In fact, you might even say that bus mechanical issues are a direct conduit to meeting cool people. Peter from Courtenay and Pat from Olympia are perfect examples of folks whom we know well, now, only because we needed to fix something. Who knew that the bus was actually a sort of online dating service? Post a problem and several people propose solutions and offer to help.
So, what does Liz do while I am wrenching to keep us on the road? Well, she worries about the cost (she IS the Secretary of the Treasury). She worries about imposing on new friends – people whom we have never met who take us in, help us fix things, and ask nothing in return. And, she is mastering Knitting and planning to take on Quilting. The ratio these days is about 25:75 worrying:Knitting.
And, my new mechanic friends often have wives and/or significant others who seem to enjoy Liz’s company (or possibly are just sympathetic and able to commiserate?). She also enjoys biking and hiking (which we do together) and running (almost daily, 3-4 miles) in new places with new scenery, from mountains and Redwoods to Seals and Crabs.
And, for the record, it is not just the Vintage Bus that has mechanical issues…we have had a few with the 2013 (barely out of warranty) Clown Car. I have eluded before to the CC’s hard, and probably short, life. It is dragged behind the bus, eating dust and spray and sometimes almost disappearing in potholes. Yet, we expect it to fire up and take us where we need to go on a moment’s notice. Which it almost always does!

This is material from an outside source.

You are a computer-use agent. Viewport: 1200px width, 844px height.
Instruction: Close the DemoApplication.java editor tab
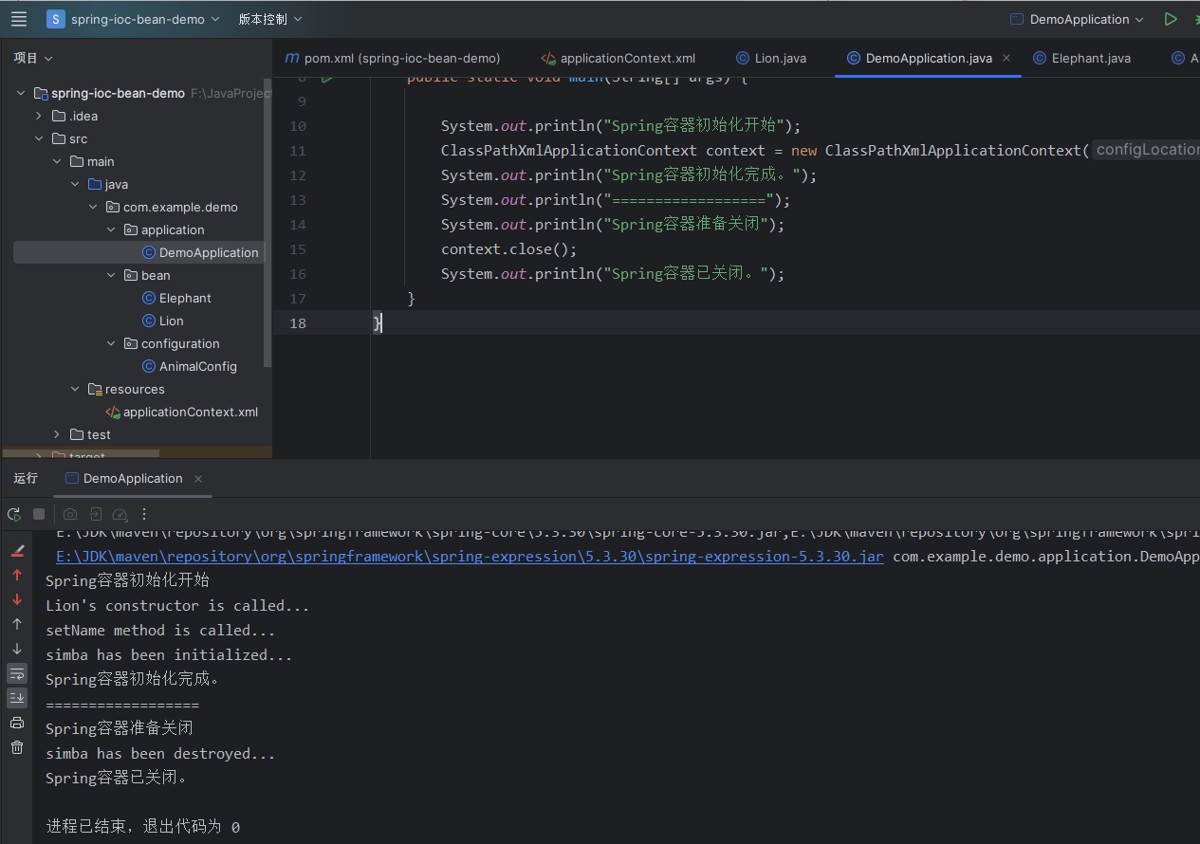pos(1006,58)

One day, the CC’s Oil light came on as we drove to the grocery store. We actually found a Smart mechanic…a miracle in a small Oregon Town since there are in fact no actual Smart dealers between Des Moines and Portland! He diagnosed the problem as the plastic outside-facing-end of the Oil Sender – broken by a rock, pot-hole or other road hazard. The problem is, a replacement part could not be had in less than a week…and the town was not THAT interesting!!!
So, I took a pic of the broken part and found a mechanic in the SF Bay Area – maybe 5 minutes from our first stop there! — who was willing to get the part and make an appointment to install it.
In the meantime, the CC was 100% tow-able, and even drive-able. The issue this sensor-failure presented was: If there were to be an ACTUAL oil pressure issue we would not be warned and would probably brick the engine. Only an issue when driving, not towing, and not “likely” in any case. So we could get to SF no problem and we confined ourselves to short drives, like to the grocery or other errands until the repair was complete.
Believe it or not, the modern CC is actually harder to get serviced than the vintage BB! I cannot do anything myself because it needs special tools and diagnostics for all the damn computers (vs. the bus, which has no computers or limitations on things I cannot tackle save tools and the ability to lift it off the ground).. There also isn’t a community of Smart Car Curmudgeons, willing to get dirty and help, like for the Bluebird. And there are not that many Smart dealers or mechanics (double entendre possibly intended) in the world, apparently (whereas any diesel mechanic, or truck shop can and will gladly work on RV WHERE YET…once I convince them it is not really an RV).